Le modéré Moon Jae-in prend la présidence de la Corée du Sud
par Ju-min Park, Joyce Lee, Se Young Lee et Cynthia Kim
SEOUL (Reuters) – Le nouveau président sud-coréen de centre gauche, Moon Jae-in, a officiellement pris ses fonctions mercredi au lendemain de sa large victoire électorale, se fixant pour mission d’apaiser les tensions avec la Corée du Nord et de tourner la page de la retentissante affaire de corruption qui a secoué le pays.
Avocat et défenseur des droits de l’homme âgé de 64 ans, militant démocrate sous la dictature, il a prêté serment lors d’une cérémonie sans ostentation organisée au siège de l’Assemblée nationale.
Dans son premier discours de président, il a annoncé qu’il s’emploierait sans attendre à désamorcer les tensions dans la région. « S’il le faut, je m’envolerai directement pour Washington. J’irai à Pékin et à Tokyo et, si les conditions sont réunies, à Pyongyang aussi », a-t-il dit.
Moon, issu du Parti démocrate (Minjoo), a nommé le gouverneur de la province de Jeolla du Sud, Lee Nak-yon, au poste de Premier ministre et a confié la direction des services du renseignement (NIS) à un ancien de la maison, Suh Hoon, qui a passé 28 ans dans les services.
Ces deux personnalités ont activement participé à la « politique du rayon de soleil » (Sunshine Policy) du début des années 2000.
Cette période de détente avec la Corée du Nord a abouti à la tenue de deux réunions au sommet entre les dirigeants de Séoul et de Pyongyang, en 2000 puis 2007, sous les présidences de Kim Dae-jung, prix Nobel de la paix en 2000, et de Roh Moo-hyun, le mentor de Moon.
« JE PRENDS MES FONCTIONS LES MAINS VIDES
ET JE LES QUITTERAI LES MAINS VIDES »
Il s’agit pour Moon de mettre fin rapidement au vide du pouvoir consécutif à la destitution en mars dernier de la précédente présidente, Park Geun-hye, impliquée dans une affaire de corruption et d’abus de pouvoir qui a ébranlé les structures politiques et économiques du pays.
Selon les résultats définitifs du scrutin à un tour communiqués par la commission des élections, Moon Jae-in a remporté 41,1% des suffrages, contre 24% à son rival conservateur Hong Joon-pyo et 21,4% au centriste Ahn Cheol-soo. Le taux de participation, de 77,2%, est le plus élevé depuis vingt ans.
Le nouveau chef de l’Etat, dont les parents sont nés au nord de l’actuelle zone démilitarisée (DMZ) mais ont fui vers le sud pendant la guerre, prône une politique d’apaisement avec la Corée du Nord. « Lorsque adviendra une réunification pacifique, la première chose que je veux faire est d’emmener ma mère de 90 ans dans sa ville natale », écrit-il dans un livre publié en janvier.

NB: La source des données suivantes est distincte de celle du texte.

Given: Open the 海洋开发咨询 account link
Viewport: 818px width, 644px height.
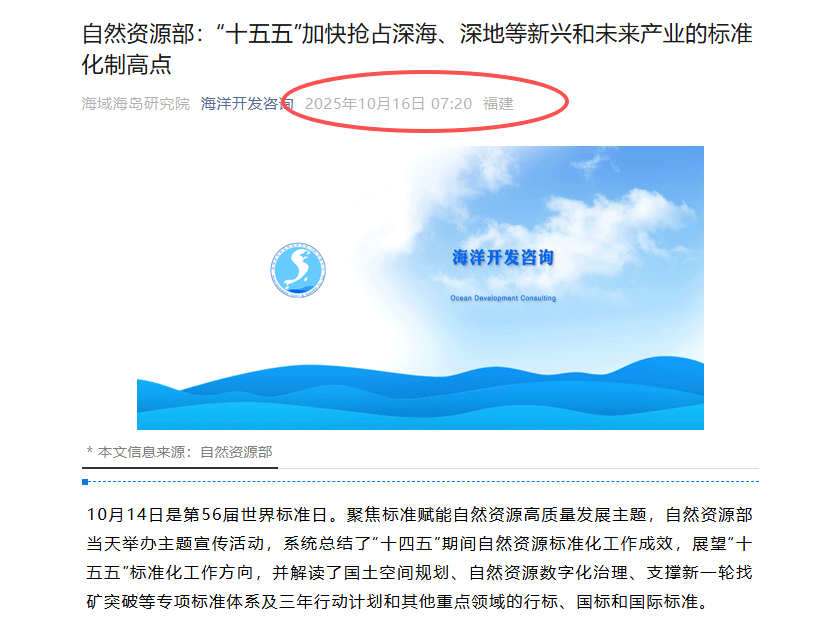Looking at the screenshot, I should point(247,104).
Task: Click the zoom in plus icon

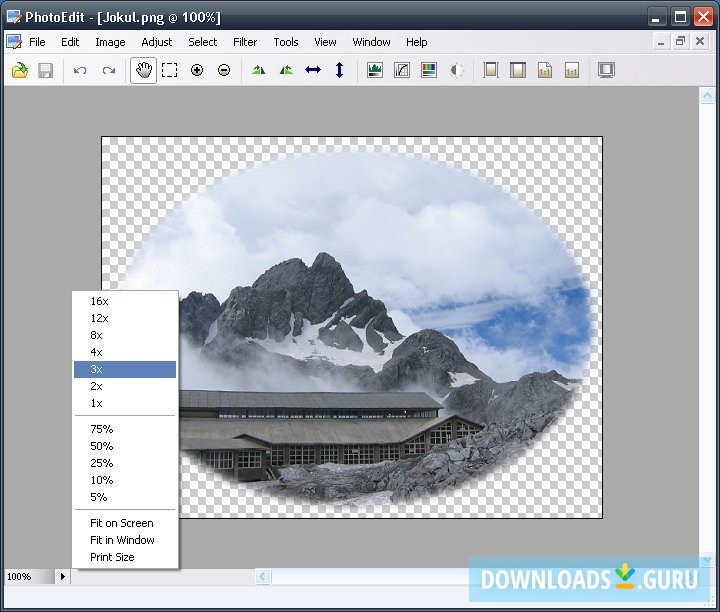Action: click(197, 70)
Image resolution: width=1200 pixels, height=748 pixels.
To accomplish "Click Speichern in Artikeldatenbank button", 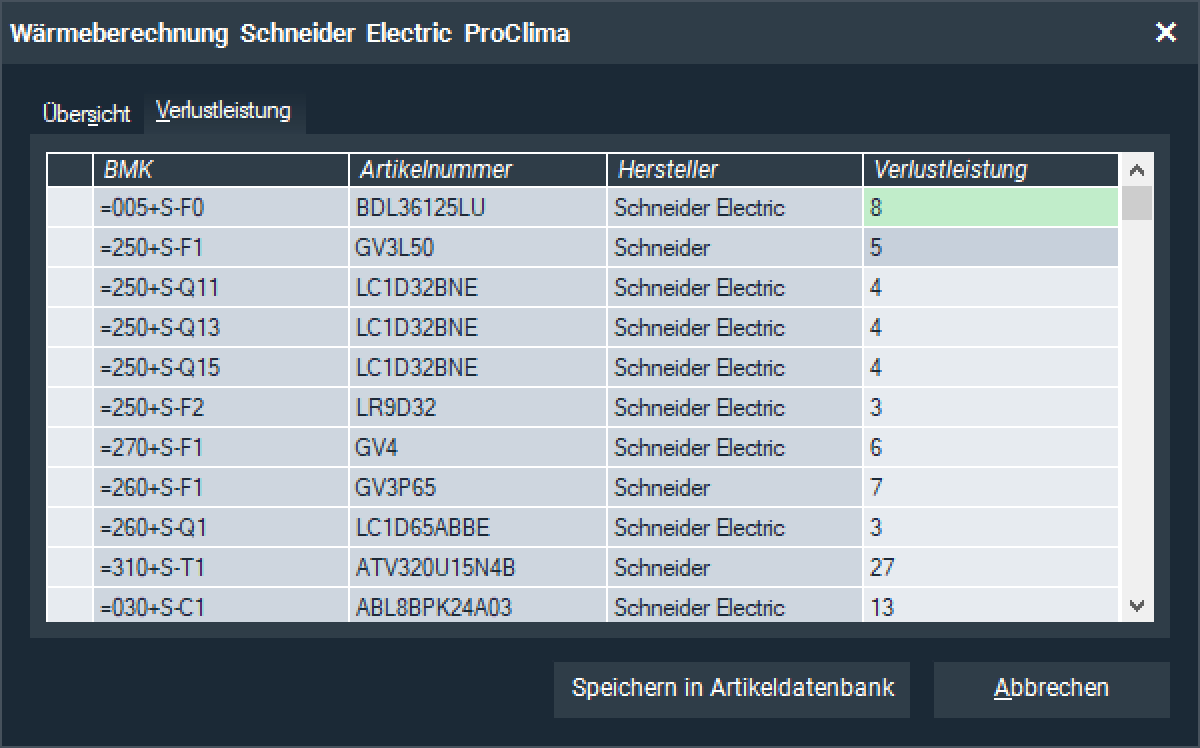I will click(x=732, y=688).
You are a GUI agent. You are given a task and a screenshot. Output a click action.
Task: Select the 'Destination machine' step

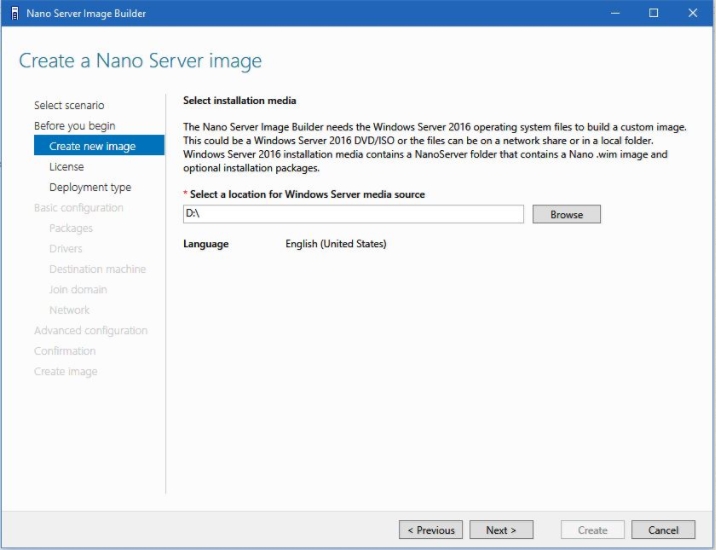pyautogui.click(x=97, y=269)
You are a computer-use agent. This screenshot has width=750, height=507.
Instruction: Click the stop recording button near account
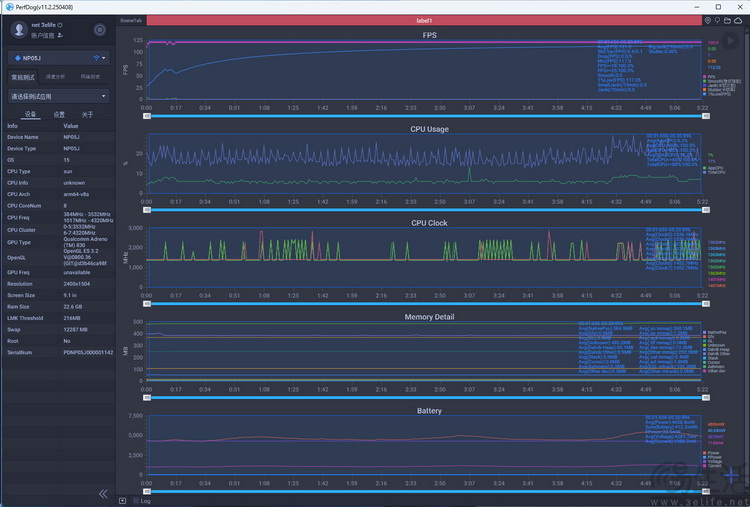click(99, 30)
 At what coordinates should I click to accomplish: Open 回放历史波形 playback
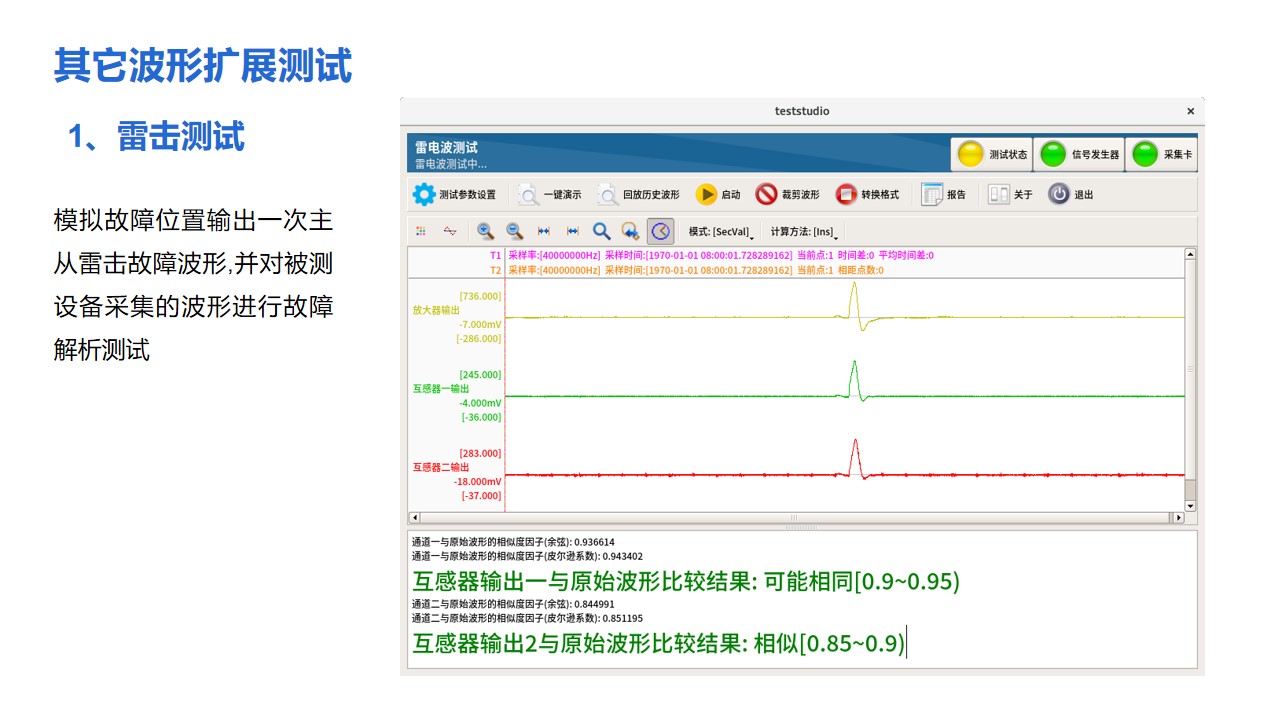coord(638,195)
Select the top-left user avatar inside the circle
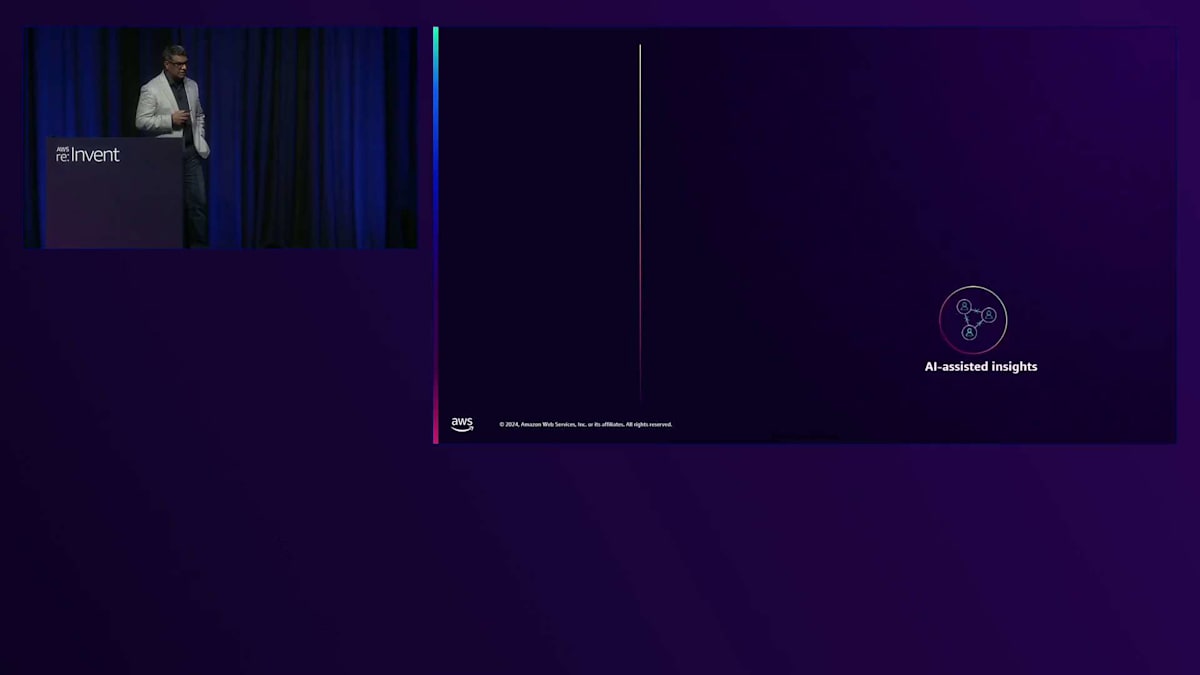This screenshot has width=1200, height=675. coord(964,306)
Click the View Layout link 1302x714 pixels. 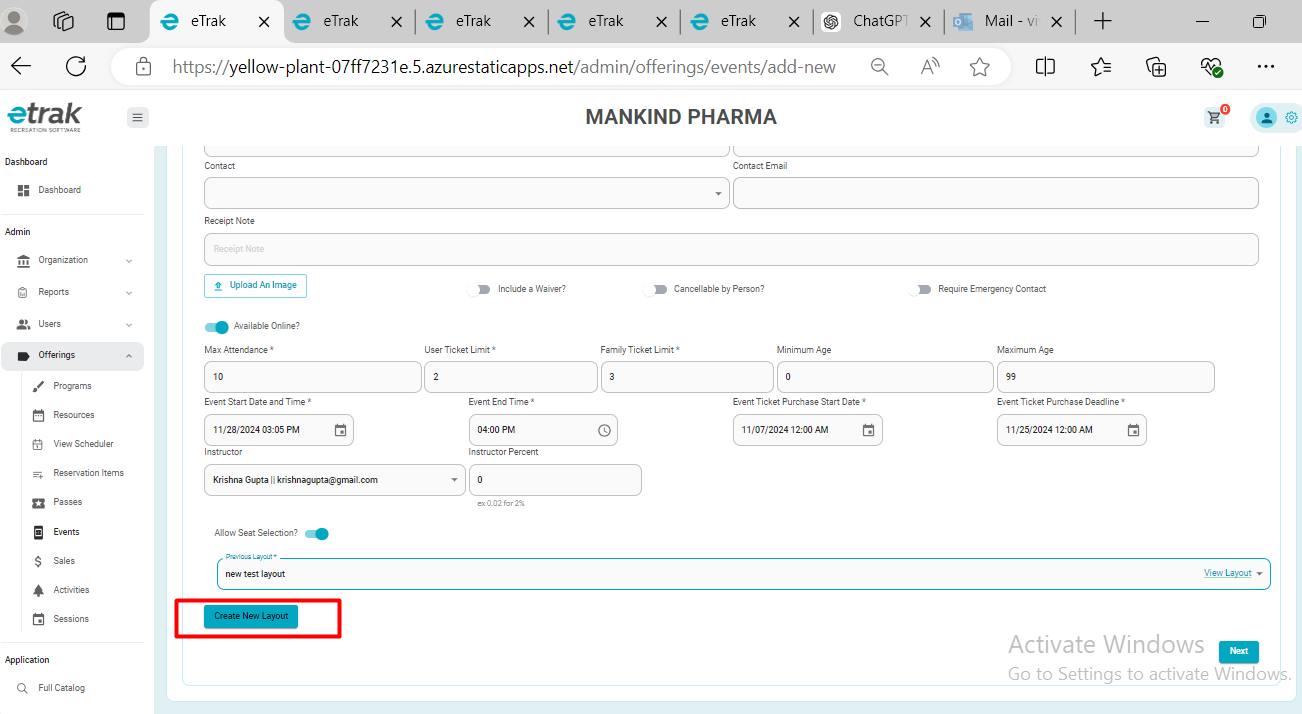1228,573
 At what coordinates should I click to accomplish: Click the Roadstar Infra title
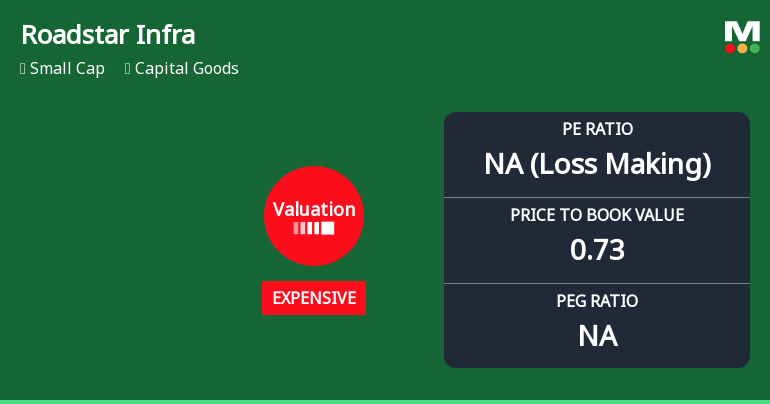click(x=108, y=35)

Moon Jae-in devra aussi calmer les inquiétudes de la Chine, irritée par le déploiement sur le sol sud-coréen du système antimissile américain THAAD, destiné à protéger le pays de son voisin nord-coréen mais considéré par Pékin comme une menace pour sa sécurité. Lui s’est prononcé en faveur d’un report du projet.
Le président chinois Xi Jinping a félicité son nouvel homologue, a annoncé l’agence de presse officielle Chine nouvelle. La Chine, a dit le numéro un chinois dans son message, souhaite traiter de façon appropriée le différend avec la Corée du Sud, sur la base de la confiance et d’une compréhension mutuelle.
Le nouveau locataire de la Maison bleue, le siège de la présidence, veut aussi réformer les « chaebols », ces conglomérats familiaux comme Samsung ou Hyundai qui contrôlent l’économie sud-coréenne et dont le scandale Park Geun-hye a mis en lumière les travers.
Promettant d’en finir avec les relations étroites entre le monde des affaires et la classe politique, il s’est présenté en président incorruptible. « Je prends mes fonctions les mains vides et je les quitterai les mains vides », a-t-il promis.
ALLIANCES
Il souhaite aussi créer 500.000 emplois par an.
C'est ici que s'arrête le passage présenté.